Physical exams, seemingly forgotten, can help diagnose cirrhosis
SAN ANTONIO – Despite the best medical training in the world, new trainees in hepatology often lack the primary training in giving a full physical exam, according to an expert at the National Liver Conference 2019.
“The physical exam is forgotten. My Harvard trainees, UCSF trainees, Michigan trainees came to Ship Rock and ... it’s amazing what they don’t know,” Bruce A. Runyon, MD, FAASLD, special hepatology consultant to the Indian Health Services, said during his presentation. “They just copy and paste a three-page physical exam that they didn’t do at all. No way; you have to do it.”

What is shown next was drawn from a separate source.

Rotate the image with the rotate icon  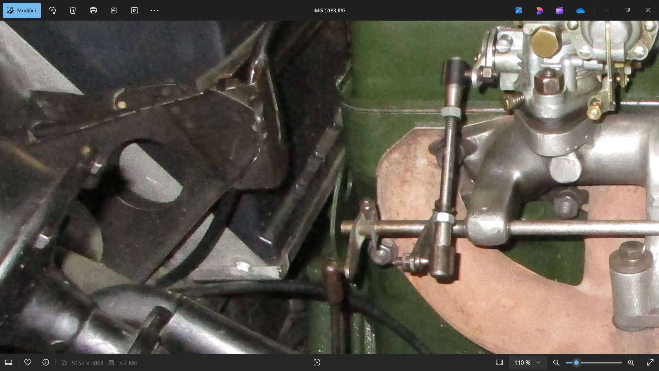click(x=52, y=10)
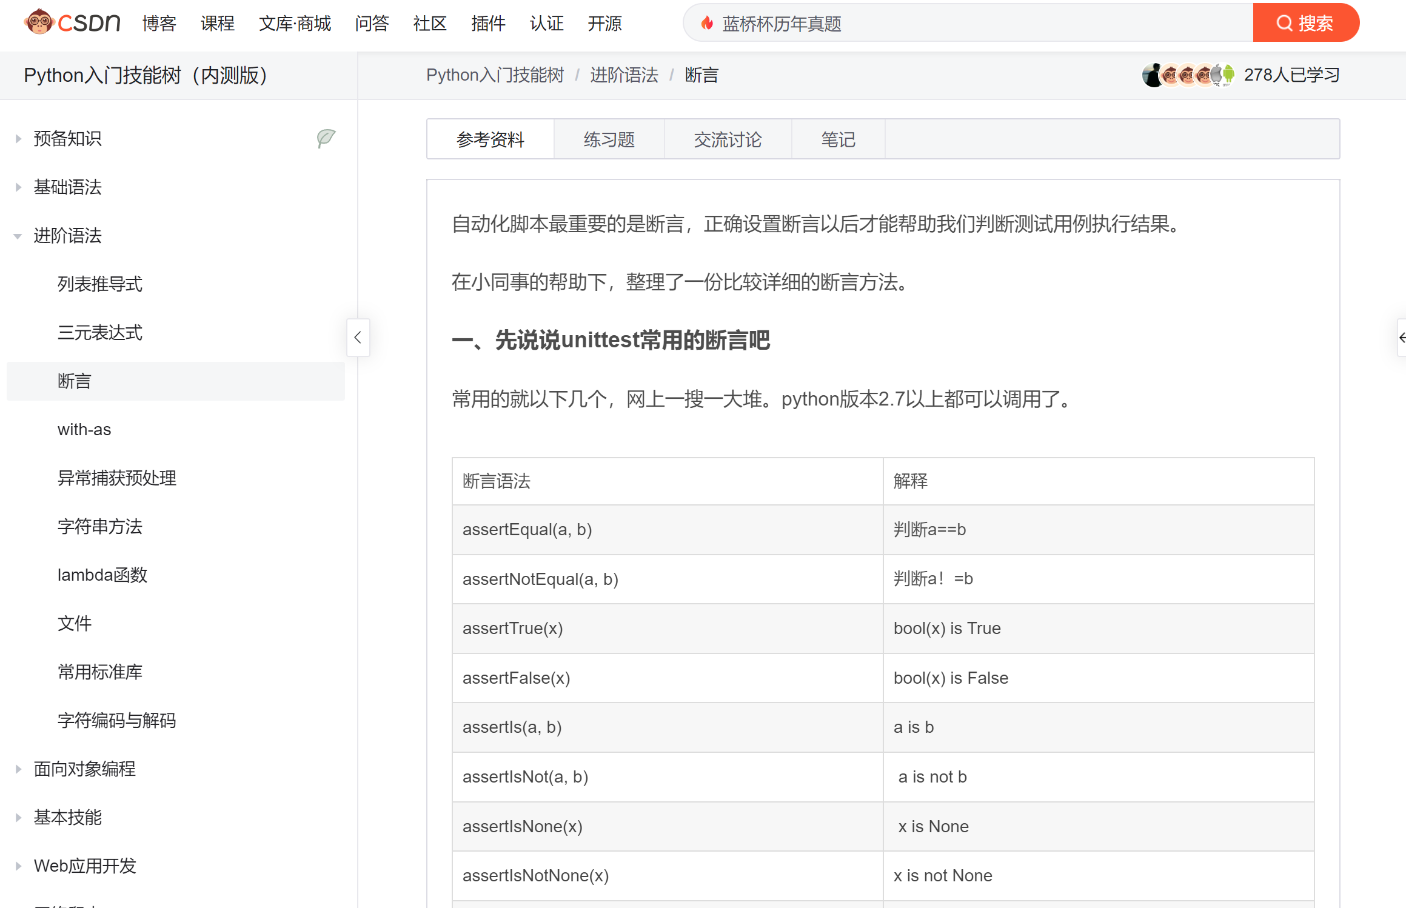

Runyon said these physicians often fall prey to LGFD – looks good from doorway – and often conduct a quick exam with street clothes still on the patient.
“New patients you put in an exam gown,” Runyon said. This allows for better listening for features like Cruveilhier-Baumgarten hum or bruit, which is present in up to 59% of severe alcoholic hepatitis. It also gives the opportunity to look for spiders, palms, collaterals and palpate sub-xiphoid for left lobe.
“We own the patient. ... We really have to function as their primary care physician,” he said, especially when they compensate. – by Katrina Altersitz
Reference: Runyon BA. Continuum of Care of the Patient with Cirrhosis. Presented at: National Liver Conference; Oct. 25; San Antonio.
Disclosures: Runyon reports no relevant financial disclosures.